Literature in Barcelona
Barcelona through books / Writers and Barcelona
Catalan literature is incredibly rich. In this prodigious city the writers seem to be as much. Imagination, humor and real stories...
Great, true literature and still many surprises to come because these writers are young and alive for many of them...
City of Marvels by Eduardo Mendoza (1986) : bestseller about a young farmer who, at the time of the Universal Exposition of 1888, arrives at the great city, Barcelona, and becomes one of the richest and influential man in the country with methods absolutely no orthodox.

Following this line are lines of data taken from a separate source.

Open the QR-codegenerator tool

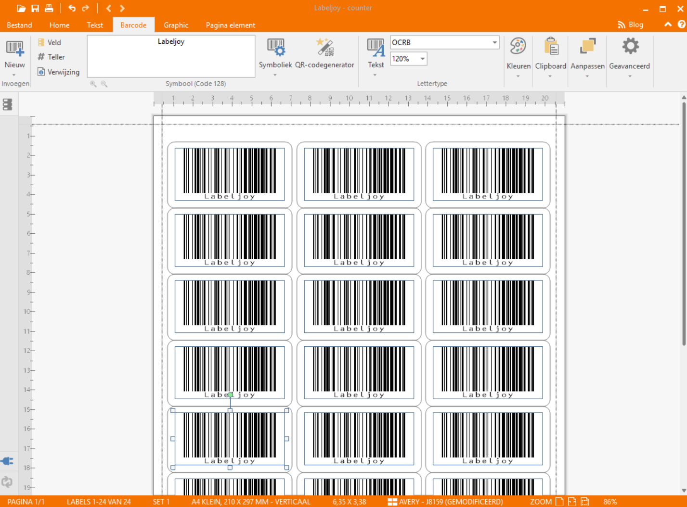point(324,48)
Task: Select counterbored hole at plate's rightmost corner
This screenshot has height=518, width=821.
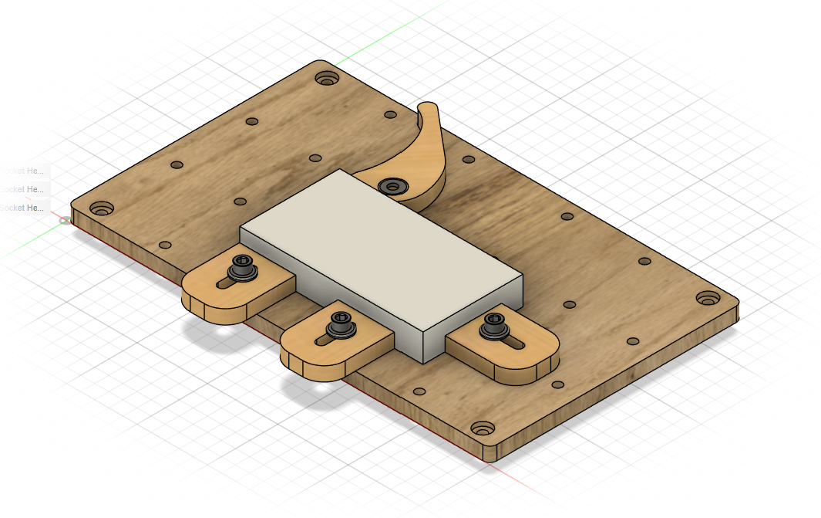Action: (x=707, y=298)
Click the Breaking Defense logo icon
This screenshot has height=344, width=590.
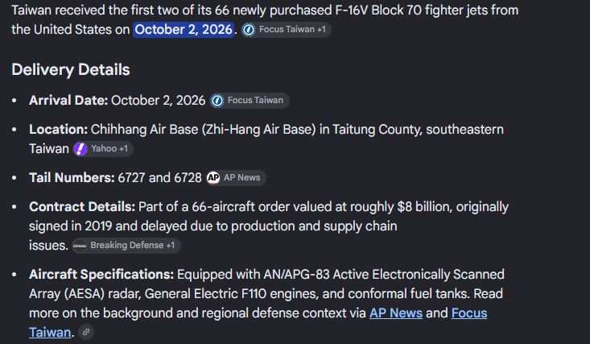pyautogui.click(x=80, y=246)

"Carrer Robadors" (Street of Thieves) by Mathias Enard - 2012
Goncourt Prize 2015 with his novel "Boussole". Mathias Enard has lived and written in Barcelona for years, he even has a Karakala restaurant there. In his novel "Carrer Robadors" (Street of Thieves), he evokes the dark side of Barcelona. The Barcelona of refugees, illegal immigrants, junkies, thieves, human misery, crossroads of several continents...
Murder in the Central Committee by Manuel Vásquez Montalbàn (1999) : Where Pepe Carvalho, a private detective eye has to leave his beloved Barcelona to investigate the murder of the General Secretary of the PCP. For Pepe, Barcelona is the center of the world. All things civilized, cultured and worth eating and drinking belong there. Pepe Carvalho will be your best guide to discover Barcelona and in particular its best restaurants.
O’clock (Olivetti, Moulinex, Chafoteaux et Maury): Quim Monzó (1980) : Winner of Spain's 1981 Catalan Critics' Prize, the 16 stories in this collection are premised on unlikely but realistic events whose effect is fabulous and intriguing, they are imaginative and witty in what may well be a dry, Catalonian kind of way, but none provide profound revelation of character.
Rites of death, Alicia Giménez-Bartlett (1996): Each time, history repeats itself : the masked rapist acts, at night, in the suburbs of Barcelona. His young victim of small size carries a mark in the shape of a flower in the arm. Helped by assistant inspector Garzón, Petra Delicado carries out the survey. And it comes out, with much humor.
The gray book, Joseph Pla (1966): in 1918, due to Spanish influenza the Faculty of Law is closed what constrained Josep Pla to return to his parents in Palafrugell. At the age of 21, he decides to write a newspaper, the gray book. The free, spontaneous, enthusiastic chronicle of a young man divided between village and capital, arranged life, teachers and artists, myths and realities of Barcelona.
Diamond square, Mercè Rodoreda (1962): Natàlia alias Colemeta works in a pastry in the district of Gràcia. She gets married, raises her children, and becomes a cleaning lady. She loses her military husband in the republican army before knowing the hunger and despair. She marries again with the grocer in the corner during the second Republic.
The taste of Barcelona.(2003) Barcelona is the theatre of certain novels, or simply an evocation in travel or souvenir books in this small collection which extremely skillfully gathers texts from writers of this city. La Movida seen by Theophilus Gautier, Eduardo Mendoza, Montalban, Francisco Gonzales Ledesma, Paul Morand, Pedro Zarraluki and some others.
2 comments
oui c'est autre chose que les écrivaillons français - barcelone (27 May 2011 - 11:01)
Nous seulement ils ont de l'humour et le sens du roman, mais ils ont la plus belle ville du monde "Mondial"..
Montalban, Mendoza.. - MP (15 Mar 2011 - 09:15)
incroyable la qualité des écrivains catalans: Montalbàn, Mendoza, monzo, Zafon.. fou non?